• **AIM 1**
In the blog post about BBC stories, how many men were brought in for the photographs?
• **AIM 2**
Reproduce the blog post about BBC stories between "Well, that was" and "to no hair.", inclusive.
• **AIM 3**
Continue the blog post about BBC stories from the point where it stops.

• **EXTRACT TO READ**
• • •

I surfaced today after a week of ball busting, number crunching, endless work of helping to get a bid together for my company, so I wanted to see what’s going on in the world.
I went to BBC’s website and saw a fascinating story about human fish. These are people in Lagos, Nigeria who swim to the bottom of the sea and bring up buckets of sand. It was hard to tell how many people where doing this because heads were popping out of the water everywhere like that kids’ amusement hall game with gophers coming up that you bonk back into their hole with a mallort. I don’t know how long they were on the bottom filling the baskets with sand with their hands and hauling the heavy things up to the surface, but it seemed like hard work. They dumped the basket in a boat and went back down, hour after hour.
It reminded me of chasing pennies in the deep end at the swimming pool, except a penny weighs nothing and we were only under the water exactly long enough to swim like tadpoles to the 10 foot bottom, snatch the coin, surface gasping for air, swim to the side, and rest for awhile before throwing the penny again. While we were down there for those few seconds, it felt like someone was ramming their thumbs in our ears – I guess from the water pressure. These Lagos guys must truly be part fish.
As interesting as that was, my curiosity was piqued by another title. “Can people unlearn their naked shame?” It’s loading right now – excuse me while I watch.
Well, that was certainly educational – and I’m saying this sarcastically – thought I’d tell you since you can’t actually hear my voice. They brought in 15 men and asked them to take their shirts off. Then a doctor photographed them. Then they shaved the guys’ backs and chests and took another photograph. They probably went through a lot of razors because a couple of those guys looked like orangutans. Then the good doctor assembled some studious looking men and women and had them rate the photos on the slide show according to attractiveness. The finding? That some hair was okay on a certain physique, but overall both men and women prefer a guy who has little to no hair.

• • •

• **AVAILABLE DATA**
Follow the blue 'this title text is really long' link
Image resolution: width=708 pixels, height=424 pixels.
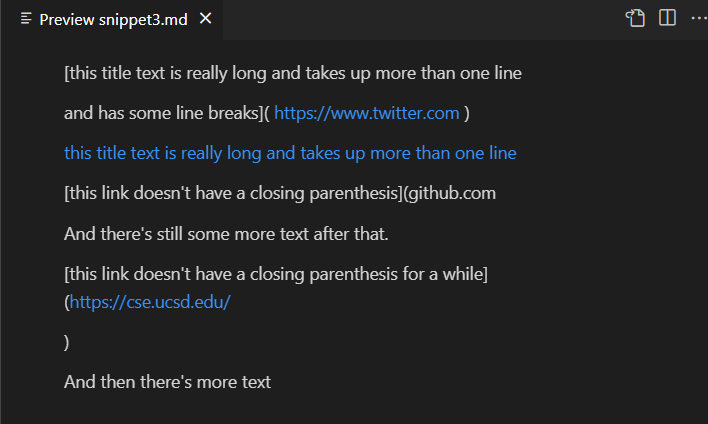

• • •

• **WRITTEN RESPONSE 1**
15 men.

• **WRITTEN RESPONSE 2**
Well, that was certainly educational – and I’m saying this sarcastically – thought I’d tell you since you can’t actually hear my voice. They brought in 15 men and asked them to take their shirts off. Then a doctor photographed them. Then they shaved the guys’ backs and chests and took another photograph. They probably went through a lot of razors because a couple of those guys looked like orangutans. Then the good doctor assembled some studious looking men and women and had them rate the photos on the slide show according to attractiveness. The finding? That some hair was okay on a certain physique, but overall both men and women prefer a guy who has little to no hair.

• **WRITTEN RESPONSE 3**
Like a whole lot of “scientific” research, I could have told them the outcome of this one before those guys got shaved and have to itch for months while the hair grows back. Nobody desires a wooly mammoth, though all kinds of people fall in love with the person inside all that hair. The certain physique I mentioned above was one in which the guy’s breasts were not the biggest part of his chest. Turn out people like a lean, mean, hairless machine.
One final video was Dame Joan Bakewell giving tips on growing old. Or so they claimed, but this is not what she did at all. She simply answered five minutes worth of questions and said that, at age 76, she misses her memory but she’s doing pretty good. She looked darned good, too. Many people my age don’t look that good, including me first thing this morning. So she has inspired me to continue living a full life even when I reach her age, which will be awhile, I hope.
Meantime, I’m not going to trust two-thirds of the headlines I read on the BBC’s website. Though I do love the BBC. They have such a sense of humor about their news. Oh my gosh, I just scrolled down and saw there was also an article about the naked shame that shows naked men (from the back) and must talk about their naked bodies. What am I doing writing this blog? I’ve got some scientific research to do. See ya tomorrow.
Friday, March 19, 2010
Subscribe to:
Post Comments (Atom)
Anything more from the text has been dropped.